Using oligonucleotide microarrays, we have examined the expression of 22,000 genes in peripheral blood cells treated with pegylated interferon-alpha2b (PEG-IFN-alpha) and ribavirin. Treatment with ribavirin had very little effect on gene expression, whereas treatment with PEG-IFN-alpha had a dramatic effect, modulating the expression of approximately 1000 genes (at p < 0.001). In addition to genes previously reported to be induced by type I or type II IFNs, many novel genes were found to be upregulated, including transcription factors, such as ATF3, ATF4, properdin, a key regulator of the complement pathway, a homeobox gene (HESX1), and an RNA editing enzyme (apobec3). Chemokines CXCL10 and CXCL11 were upregulated, whereas CXCL5 was downregulated. Cytokines interleukin-15 (IL-15) and IL-18 were also significantly induced, whereas IL-1alpha and IL-1beta were downregulated. Most other interleukins were not affected. The results of the microarrays were confirmed by kinetic real-time PCR. These data indicate that IFN treatment causes upregulation of genes associated with the stress response, apoptosis, and signaling, and an equal number of genes are downregulated, including those associated with protein synthesis, specific cytokines and chemokines and other biosynthetic functions.

Changes in gene expression during pegylated interferon and ribavirin therapy of chronic hepatitis C virus distinguish responders from nonresponders to antiviral therapy.

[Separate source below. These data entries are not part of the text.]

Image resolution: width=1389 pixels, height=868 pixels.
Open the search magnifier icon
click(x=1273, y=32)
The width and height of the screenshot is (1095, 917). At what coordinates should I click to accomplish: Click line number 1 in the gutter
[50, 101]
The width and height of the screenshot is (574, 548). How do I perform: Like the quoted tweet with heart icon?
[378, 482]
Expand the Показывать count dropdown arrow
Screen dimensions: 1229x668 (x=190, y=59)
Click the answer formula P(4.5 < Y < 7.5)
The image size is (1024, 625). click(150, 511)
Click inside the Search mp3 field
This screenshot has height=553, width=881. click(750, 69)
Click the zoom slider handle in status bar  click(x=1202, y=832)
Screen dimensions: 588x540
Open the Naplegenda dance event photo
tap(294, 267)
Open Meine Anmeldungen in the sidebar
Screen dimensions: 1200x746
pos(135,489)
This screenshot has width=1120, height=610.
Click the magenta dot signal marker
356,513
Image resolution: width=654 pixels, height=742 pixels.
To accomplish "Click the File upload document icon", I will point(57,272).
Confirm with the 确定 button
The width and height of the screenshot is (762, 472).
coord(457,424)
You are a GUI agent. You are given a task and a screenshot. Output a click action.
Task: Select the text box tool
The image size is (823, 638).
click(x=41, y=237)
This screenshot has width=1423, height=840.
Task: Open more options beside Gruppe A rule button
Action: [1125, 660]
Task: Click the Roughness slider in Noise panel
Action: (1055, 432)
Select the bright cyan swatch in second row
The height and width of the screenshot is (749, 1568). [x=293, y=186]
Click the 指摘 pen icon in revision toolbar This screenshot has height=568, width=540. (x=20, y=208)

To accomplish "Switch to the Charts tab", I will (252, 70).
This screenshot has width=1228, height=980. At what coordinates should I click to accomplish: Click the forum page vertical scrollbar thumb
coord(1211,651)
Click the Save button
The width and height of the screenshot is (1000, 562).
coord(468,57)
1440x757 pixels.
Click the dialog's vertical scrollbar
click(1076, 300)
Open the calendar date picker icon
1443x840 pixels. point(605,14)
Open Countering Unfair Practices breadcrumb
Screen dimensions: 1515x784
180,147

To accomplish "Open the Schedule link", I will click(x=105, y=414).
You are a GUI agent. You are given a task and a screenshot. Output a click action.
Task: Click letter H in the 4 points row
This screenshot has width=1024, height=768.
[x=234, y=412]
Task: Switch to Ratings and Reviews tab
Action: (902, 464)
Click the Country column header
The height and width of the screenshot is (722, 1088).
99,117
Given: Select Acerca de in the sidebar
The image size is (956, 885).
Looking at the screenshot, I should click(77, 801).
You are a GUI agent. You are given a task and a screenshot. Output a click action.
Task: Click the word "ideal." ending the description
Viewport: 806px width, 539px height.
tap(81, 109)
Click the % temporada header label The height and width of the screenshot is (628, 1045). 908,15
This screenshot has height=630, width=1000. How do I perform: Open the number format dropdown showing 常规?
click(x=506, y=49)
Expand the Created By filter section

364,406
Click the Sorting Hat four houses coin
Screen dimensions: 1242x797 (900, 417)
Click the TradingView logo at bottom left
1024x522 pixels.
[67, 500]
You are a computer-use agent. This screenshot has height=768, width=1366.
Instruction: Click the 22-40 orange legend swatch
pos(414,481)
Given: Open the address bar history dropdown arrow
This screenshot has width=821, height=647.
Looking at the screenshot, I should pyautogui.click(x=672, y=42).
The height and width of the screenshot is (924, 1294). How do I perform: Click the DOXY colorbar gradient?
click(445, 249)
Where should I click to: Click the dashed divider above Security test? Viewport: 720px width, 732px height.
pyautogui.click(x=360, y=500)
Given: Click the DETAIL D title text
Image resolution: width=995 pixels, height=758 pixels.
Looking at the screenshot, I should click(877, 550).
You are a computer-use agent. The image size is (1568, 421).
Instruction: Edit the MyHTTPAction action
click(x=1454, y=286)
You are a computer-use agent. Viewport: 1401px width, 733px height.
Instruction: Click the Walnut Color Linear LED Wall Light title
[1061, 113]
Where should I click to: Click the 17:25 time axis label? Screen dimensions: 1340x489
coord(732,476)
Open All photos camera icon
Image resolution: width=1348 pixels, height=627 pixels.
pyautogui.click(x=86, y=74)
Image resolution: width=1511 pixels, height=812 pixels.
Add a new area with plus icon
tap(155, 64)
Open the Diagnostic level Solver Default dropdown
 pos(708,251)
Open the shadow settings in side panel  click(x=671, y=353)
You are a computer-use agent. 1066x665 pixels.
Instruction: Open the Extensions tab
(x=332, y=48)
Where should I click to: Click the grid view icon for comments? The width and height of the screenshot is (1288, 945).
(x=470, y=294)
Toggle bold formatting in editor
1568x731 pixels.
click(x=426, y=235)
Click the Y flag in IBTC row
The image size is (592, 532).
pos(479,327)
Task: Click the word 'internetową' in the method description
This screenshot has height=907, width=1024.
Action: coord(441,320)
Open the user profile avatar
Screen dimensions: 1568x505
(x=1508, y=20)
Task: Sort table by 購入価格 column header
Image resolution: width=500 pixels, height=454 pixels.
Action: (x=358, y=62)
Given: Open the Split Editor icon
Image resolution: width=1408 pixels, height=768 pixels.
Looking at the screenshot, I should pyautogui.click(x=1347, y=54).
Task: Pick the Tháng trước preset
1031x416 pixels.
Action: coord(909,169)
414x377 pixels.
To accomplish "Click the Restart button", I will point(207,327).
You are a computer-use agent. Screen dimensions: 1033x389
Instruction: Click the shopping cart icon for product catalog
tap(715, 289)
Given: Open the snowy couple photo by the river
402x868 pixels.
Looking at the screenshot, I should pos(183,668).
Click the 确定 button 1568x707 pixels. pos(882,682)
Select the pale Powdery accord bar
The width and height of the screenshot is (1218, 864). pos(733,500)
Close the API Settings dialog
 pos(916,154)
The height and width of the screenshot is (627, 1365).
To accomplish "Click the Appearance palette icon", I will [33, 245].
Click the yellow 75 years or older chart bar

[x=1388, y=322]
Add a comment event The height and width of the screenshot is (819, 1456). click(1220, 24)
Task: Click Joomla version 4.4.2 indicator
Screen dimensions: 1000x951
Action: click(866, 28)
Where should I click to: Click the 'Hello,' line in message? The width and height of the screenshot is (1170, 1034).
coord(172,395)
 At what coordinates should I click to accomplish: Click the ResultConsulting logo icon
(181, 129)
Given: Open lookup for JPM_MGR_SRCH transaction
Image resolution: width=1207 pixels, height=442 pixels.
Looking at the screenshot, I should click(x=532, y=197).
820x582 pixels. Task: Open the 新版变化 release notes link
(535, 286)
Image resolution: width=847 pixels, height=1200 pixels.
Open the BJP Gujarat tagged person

Treating chronic hepatitis C virus (HCV) infection using pegylated alpha interferon and ribavirin leads to sustained clearance of virus and clinical improvement in approximately 50% of patients. Response rates are lower among patients with genotype 1 than with genotypes 2 and 3 and among African-American (AA) patients compared to Caucasian (CA) patients. Using DNA microarrays, gene expression was assessed for a group of 33 African-American and 36 Caucasian American patients with chronic HCV genotype 1 infection during the first 28 days of treatment. Results were examined with respect to treatment responses and to race. Patients showed a response to treatment at the gene expression level in RNA isolated from peripheral blood mononuclear cells irrespective of degree of decrease in HCV RNA levels. However, gene expression responses were relatively blunted in patients with poor viral response (<1.5 log(10)-IU/ml decrease at 28 days) compared to those in patients with a marked (>3.5 log(10)-IU/ml decrease) or intermediate (1.5 to 3.5 log(10)-IU/ml decrease) response. The number of genes that were up- or down-regulated by pegylated interferon and ribavirin treatment was fewer in patients with a poor response than in those with an intermediate or marked viral response. However AA patients had a stronger interferon response than CA patients in general. The induced levels of known interferon-stimulated genes such as the 2'5'-oligoadenylate synthetase, MX1, IRF-7, and toll-like receptor TLR-7 genes was lower in poor-response patients than in marked- or intermediate-response patients. Thus, the relative lack of viral response to interferon therapy of hepatitis C virus infection is associated with blunted interferon cell signaling. No specific regulatory gene could be identified as responsible for this global blunting or the racial differences.